[[ Selected passage, beginning ]]
Zombies, zombies, everywhere zombies. Do we really need another zombie series on TV right now? In case ‘The Walking Dead’ isn’t enough for you, or you’ve burned-out on its characters and formula, Syfy would like to offer its own new zombie drama, ‘Z Nation’. Is this one different enough to provide a compelling alternative?
Let’s be very clear: ‘Z Nation’ is not ‘The Walking Dead’. Whether you consider that a good or bad thing is up to you. This is not a show that makes any pretense of creating richly-drawn characters plagued by emotional dysfunction. Based on the first episode, it’s nowhere near as dour in tone and seems unlikely to get stuck in a single location for long periods of time while the narrative only lurches forward in fits and starts as slowly as the ambling undead. This is a fast-paced action series with perfunctory, disposable characters, lots of cheesy low-budget VFX and gore, and a little bit of humor. I expect that many viewers will laugh it off the screen while some will consider it a refreshing change of pace.
The pilot episode, called ‘Puppies and Kittens’, dispenses with the set-up in a 30-second prologue. It’s the zombie apocalypse. Governments have collapsed, society is in chaos. Blah blah blah, let’s get going. Why or how any of this happened in irrelevant.
We’re dealing with the rapid-infection, running zombies here. They have a tendency to come from out of nowhere and move very fast. Human characters freely use the word “zombie,” though they’re more apt to call the monsters “Zs.”
Harold Perrineau from ‘Lost’ plays Hammond, the lone surviving soldier from a squad that was otherwise wiped out. He’s charged with transporting a former prisoner named Murphy from New York to a medical lab in California. In Murphy’s blood is an experimental zombie vaccine. He’s the only human who has ever survived being bitten by Zs and not turned. Hammond occasionally makes contact with a command center going by the call sign “Northern Lights,” whose radio operator (DJ Squalls) gives him directions and orders, and tries to coordinate with other remnants of the military system, usually unsuccessfully.
Hammond comes across a small pocket of survivors led by a former National Guardsman named Garnett (Tom Everett Scott). Garnett and a few of his buddies agree to drive Hammond and Murphy to a nearby army base. In the meantime, their camp is overrun and the rest of their friends are killed. By the time they get to the base, it’s been destroyed and everyone there is dead, except a baby found in the back of a crashed car. Although they don’t know what to do with a baby and realize that it will just hold them back, Garnett feels responsible for it.
[[ Selected passage, end ]]
[[ Records, beginning ]]
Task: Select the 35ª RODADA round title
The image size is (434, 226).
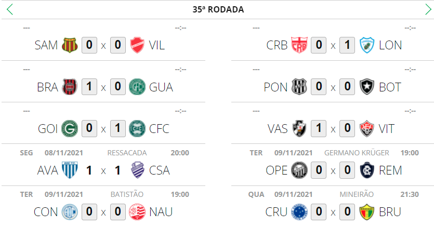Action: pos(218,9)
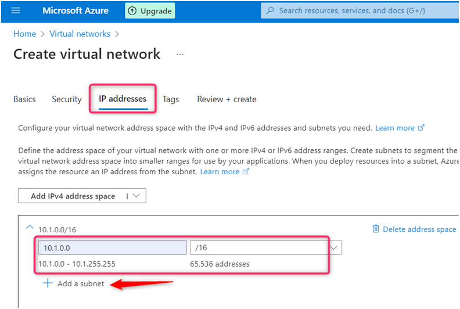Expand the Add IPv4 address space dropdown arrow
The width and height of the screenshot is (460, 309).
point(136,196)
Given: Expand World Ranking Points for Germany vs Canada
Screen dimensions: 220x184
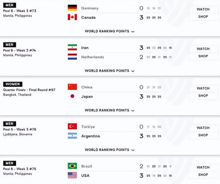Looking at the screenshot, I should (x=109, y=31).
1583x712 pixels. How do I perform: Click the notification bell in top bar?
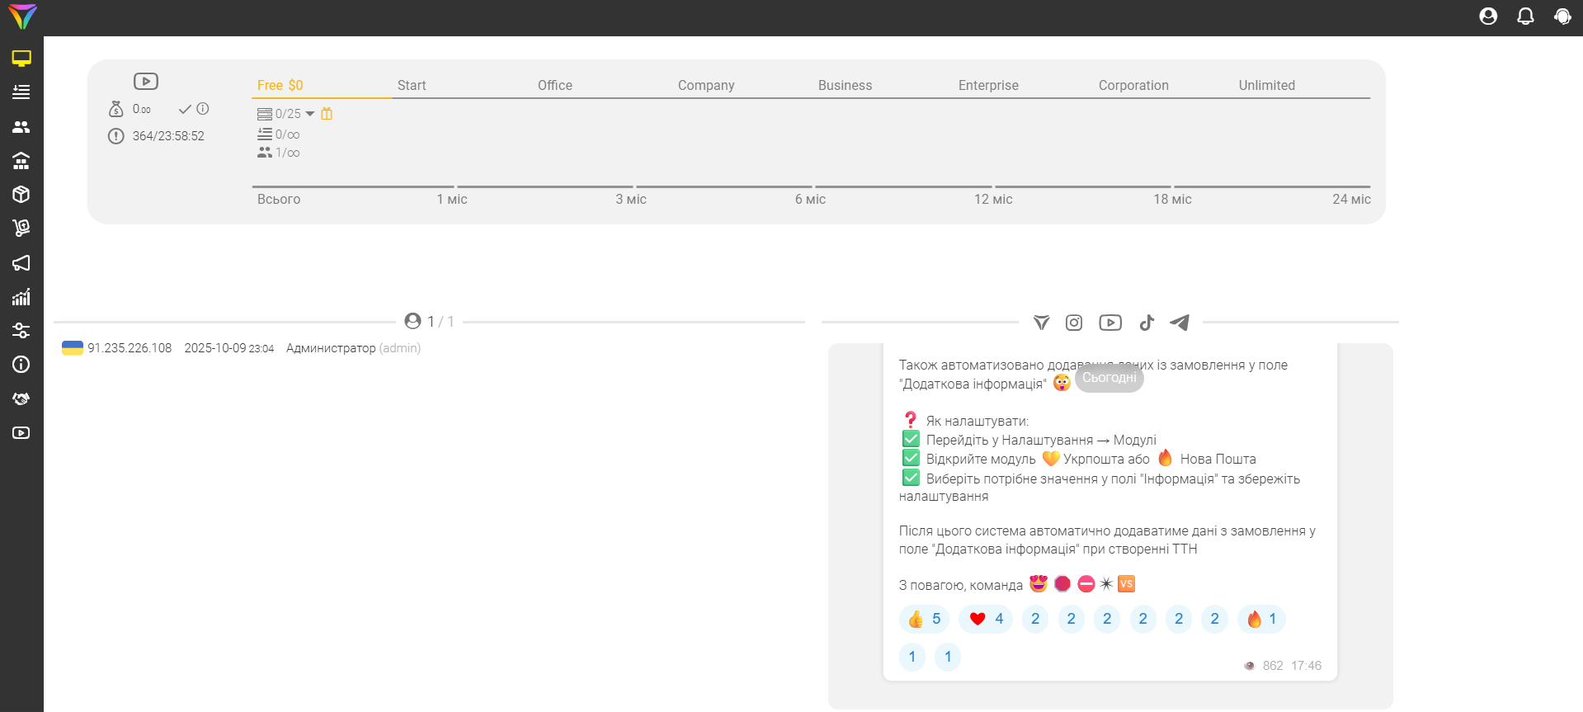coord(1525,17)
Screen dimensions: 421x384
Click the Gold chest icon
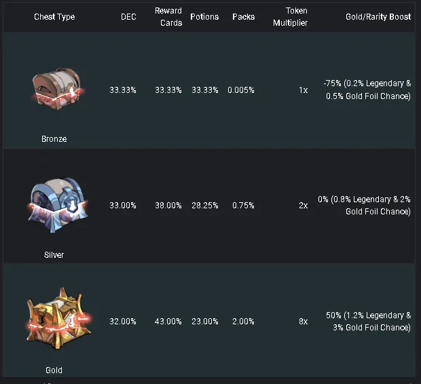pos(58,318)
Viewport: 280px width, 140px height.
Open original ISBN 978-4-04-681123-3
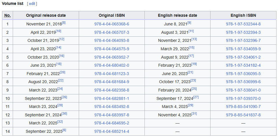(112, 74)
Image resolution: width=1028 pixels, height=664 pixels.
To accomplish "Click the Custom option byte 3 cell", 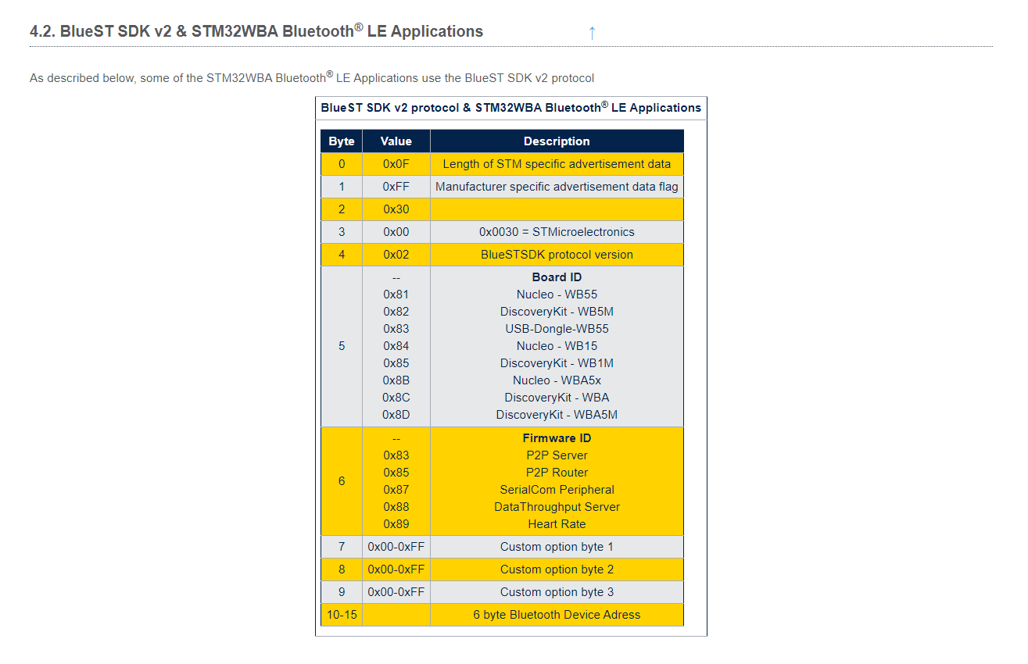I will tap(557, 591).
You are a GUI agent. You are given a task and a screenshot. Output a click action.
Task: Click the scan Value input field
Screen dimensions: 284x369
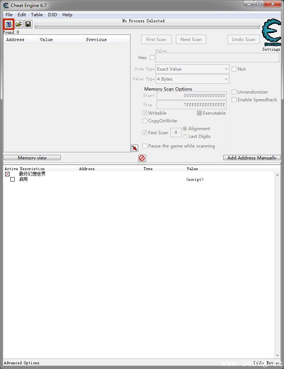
[[ Records, end ]]
[[ Records, beginning ]]
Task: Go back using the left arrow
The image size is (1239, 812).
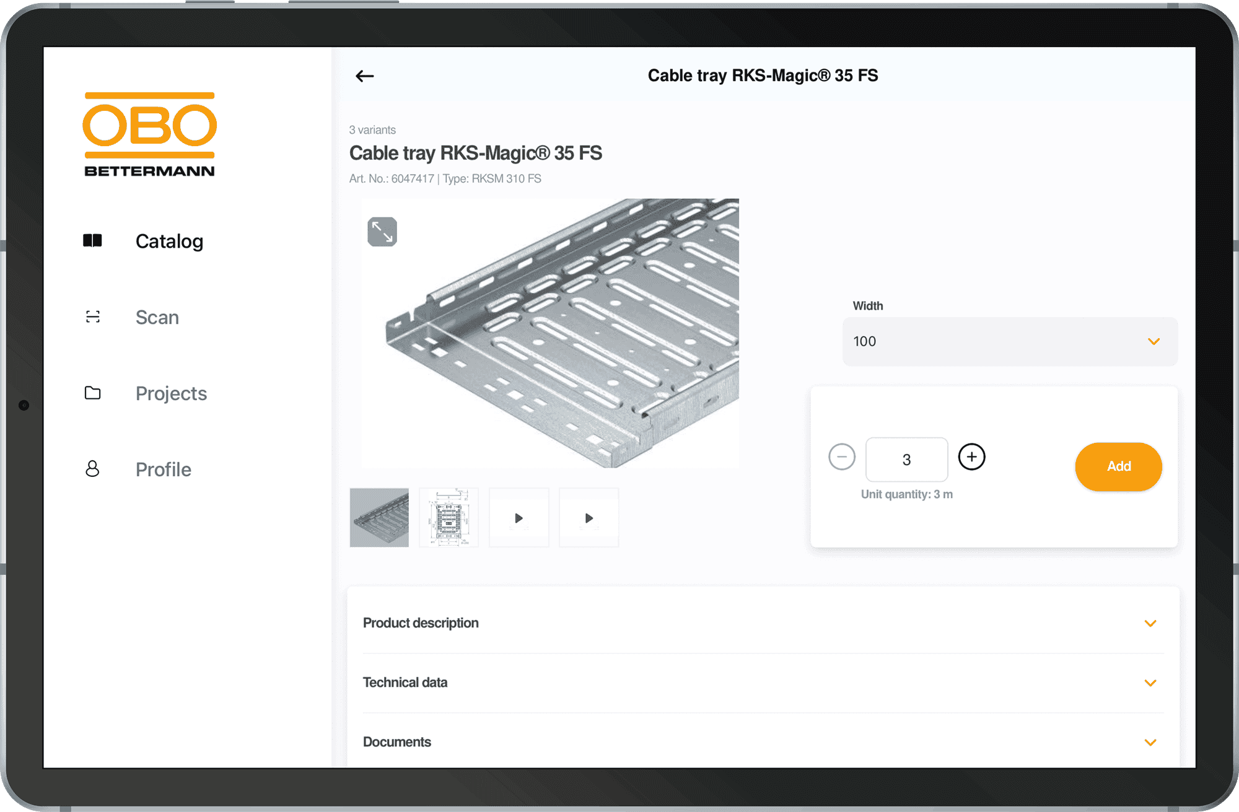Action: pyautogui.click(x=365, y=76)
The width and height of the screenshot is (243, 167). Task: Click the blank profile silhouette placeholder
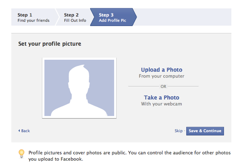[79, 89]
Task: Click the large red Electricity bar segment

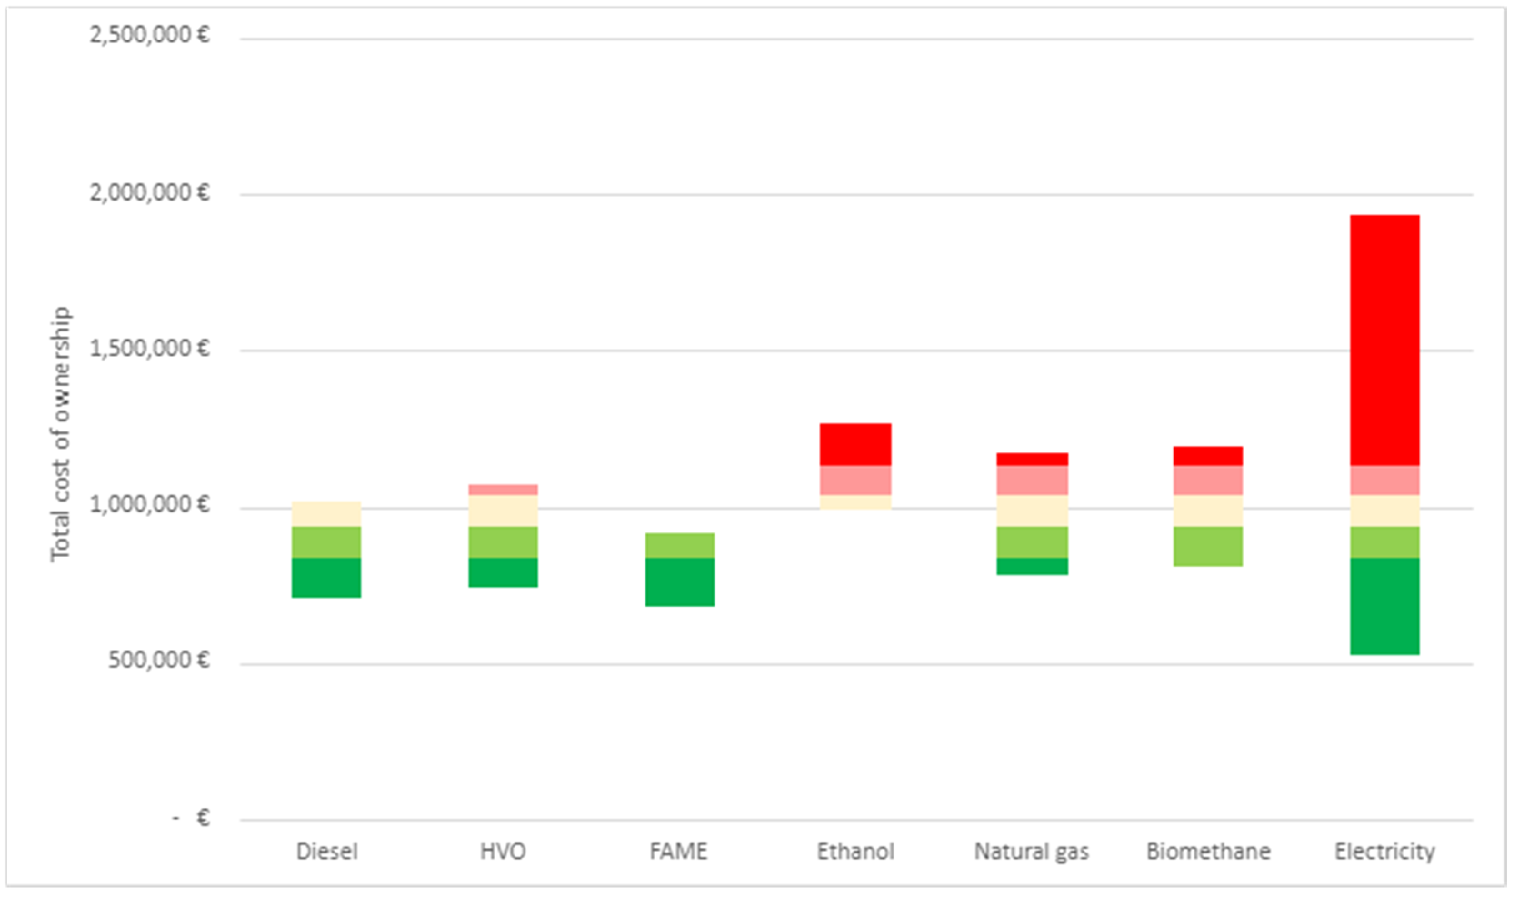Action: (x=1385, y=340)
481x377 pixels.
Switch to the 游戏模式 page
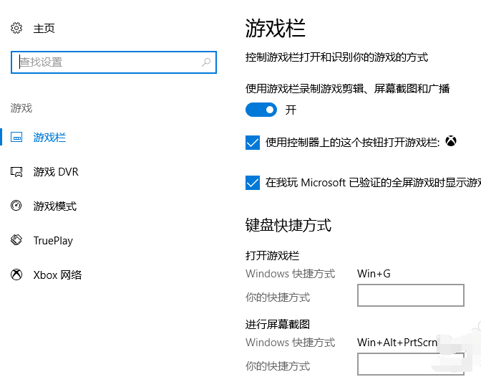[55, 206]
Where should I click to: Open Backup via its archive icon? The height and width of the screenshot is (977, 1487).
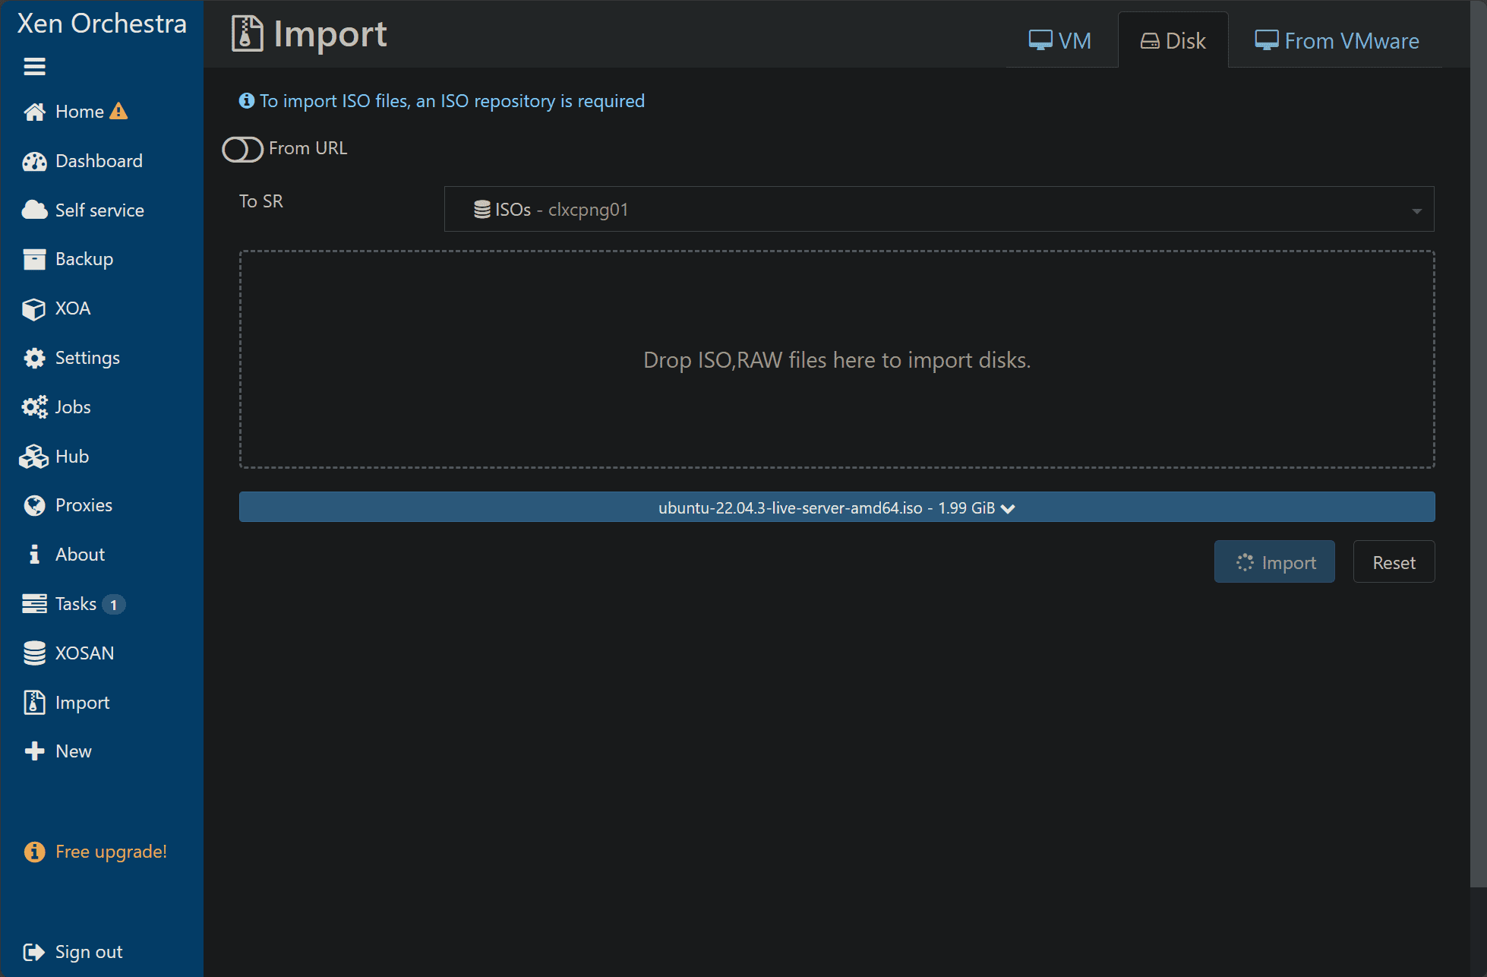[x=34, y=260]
[[ Records, end ]]
— Problem statement —
Translate this sentence from the review of 'Z Nation' into Spanish: "Garnett and a few of his buddies agree to drive Hammond and Murphy to a nearby army base."

— Final answer —
Garnett y algunos de sus amigos aceptan llevar a Hammond y a Murphy en coche a una base militar cercana.